## EXERCISE
Write each line exactly as it stands, from the line containing "The image size is (888, 743)." through the end of the data.

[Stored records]
_ _ _ _ _
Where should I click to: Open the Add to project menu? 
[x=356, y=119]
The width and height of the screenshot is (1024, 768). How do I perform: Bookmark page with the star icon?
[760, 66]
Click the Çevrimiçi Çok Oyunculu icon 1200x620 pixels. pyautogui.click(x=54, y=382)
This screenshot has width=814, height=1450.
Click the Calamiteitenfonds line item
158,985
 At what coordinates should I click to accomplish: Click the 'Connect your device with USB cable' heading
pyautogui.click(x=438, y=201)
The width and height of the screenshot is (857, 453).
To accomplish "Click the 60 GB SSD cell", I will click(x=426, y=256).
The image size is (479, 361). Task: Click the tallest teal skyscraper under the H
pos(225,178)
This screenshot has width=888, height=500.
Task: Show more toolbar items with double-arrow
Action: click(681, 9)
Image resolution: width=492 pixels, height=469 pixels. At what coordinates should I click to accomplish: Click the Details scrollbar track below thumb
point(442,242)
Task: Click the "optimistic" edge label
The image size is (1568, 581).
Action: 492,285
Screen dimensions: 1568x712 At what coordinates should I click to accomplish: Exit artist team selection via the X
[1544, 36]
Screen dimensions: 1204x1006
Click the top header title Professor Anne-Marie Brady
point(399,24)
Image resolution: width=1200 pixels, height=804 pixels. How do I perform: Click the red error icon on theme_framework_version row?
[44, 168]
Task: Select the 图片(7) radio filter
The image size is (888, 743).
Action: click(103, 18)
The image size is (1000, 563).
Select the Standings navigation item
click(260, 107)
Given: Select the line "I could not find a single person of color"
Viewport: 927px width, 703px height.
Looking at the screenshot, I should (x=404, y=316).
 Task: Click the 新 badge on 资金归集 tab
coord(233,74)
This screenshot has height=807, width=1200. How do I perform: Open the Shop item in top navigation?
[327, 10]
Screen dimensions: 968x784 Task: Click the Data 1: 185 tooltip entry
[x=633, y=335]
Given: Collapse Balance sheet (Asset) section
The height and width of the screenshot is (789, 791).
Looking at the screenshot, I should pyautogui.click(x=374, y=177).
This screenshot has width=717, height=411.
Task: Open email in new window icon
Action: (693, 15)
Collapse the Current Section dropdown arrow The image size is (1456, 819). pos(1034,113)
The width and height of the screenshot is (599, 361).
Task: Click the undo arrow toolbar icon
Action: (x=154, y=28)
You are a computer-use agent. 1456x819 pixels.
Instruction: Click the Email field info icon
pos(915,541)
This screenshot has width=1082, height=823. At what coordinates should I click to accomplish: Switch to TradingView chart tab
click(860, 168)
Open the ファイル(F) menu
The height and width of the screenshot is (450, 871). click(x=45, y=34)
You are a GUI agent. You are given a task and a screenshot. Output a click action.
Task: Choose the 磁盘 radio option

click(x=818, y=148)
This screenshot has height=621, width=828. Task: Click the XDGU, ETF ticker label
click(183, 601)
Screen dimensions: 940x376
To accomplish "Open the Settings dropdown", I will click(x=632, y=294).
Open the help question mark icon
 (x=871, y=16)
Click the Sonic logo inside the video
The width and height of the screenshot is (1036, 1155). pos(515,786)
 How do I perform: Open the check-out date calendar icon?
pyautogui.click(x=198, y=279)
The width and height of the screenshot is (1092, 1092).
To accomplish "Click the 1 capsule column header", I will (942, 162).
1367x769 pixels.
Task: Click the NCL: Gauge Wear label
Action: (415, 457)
_ _ _ _ _
## RESPONSE BELOW
The image size is (888, 743).
Action: click(103, 18)
The image size is (1000, 563).
Select the Standings navigation item
click(260, 107)
Given: Select the line "I could not find a single person of color"
Viewport: 927px width, 703px height.
Looking at the screenshot, I should (x=404, y=316).
 Task: Click the 新 badge on 资金归集 tab
coord(233,74)
This screenshot has height=807, width=1200. How do I perform: Open the Shop item in top navigation?
[327, 10]
Screen dimensions: 968x784 Task: Click the Data 1: 185 tooltip entry
[x=633, y=335]
Given: Collapse Balance sheet (Asset) section
The height and width of the screenshot is (789, 791).
Looking at the screenshot, I should pyautogui.click(x=374, y=177).
This screenshot has width=717, height=411.
Task: Open email in new window icon
Action: (693, 15)
Collapse the Current Section dropdown arrow The image size is (1456, 819). pos(1034,113)
The width and height of the screenshot is (599, 361).
Task: Click the undo arrow toolbar icon
Action: (x=154, y=28)
You are a computer-use agent. 1456x819 pixels.
Instruction: Click the Email field info icon
pos(915,541)
This screenshot has width=1082, height=823. At what coordinates should I click to accomplish: Switch to TradingView chart tab
click(860, 168)
Open the ファイル(F) menu
The height and width of the screenshot is (450, 871). click(x=45, y=34)
You are a GUI agent. You are given a task and a screenshot. Output a click action.
Task: Choose the 磁盘 radio option

click(x=818, y=148)
This screenshot has height=621, width=828. Task: Click the XDGU, ETF ticker label
click(183, 601)
Screen dimensions: 940x376
To accomplish "Open the Settings dropdown", I will click(x=632, y=294).
Open the help question mark icon
 (x=871, y=16)
Click the Sonic logo inside the video
The width and height of the screenshot is (1036, 1155). pos(515,786)
 How do I perform: Open the check-out date calendar icon?
pyautogui.click(x=198, y=279)
The width and height of the screenshot is (1092, 1092).
To accomplish "Click the 1 capsule column header", I will (942, 162).
1367x769 pixels.
Task: Click the NCL: Gauge Wear label
Action: (415, 457)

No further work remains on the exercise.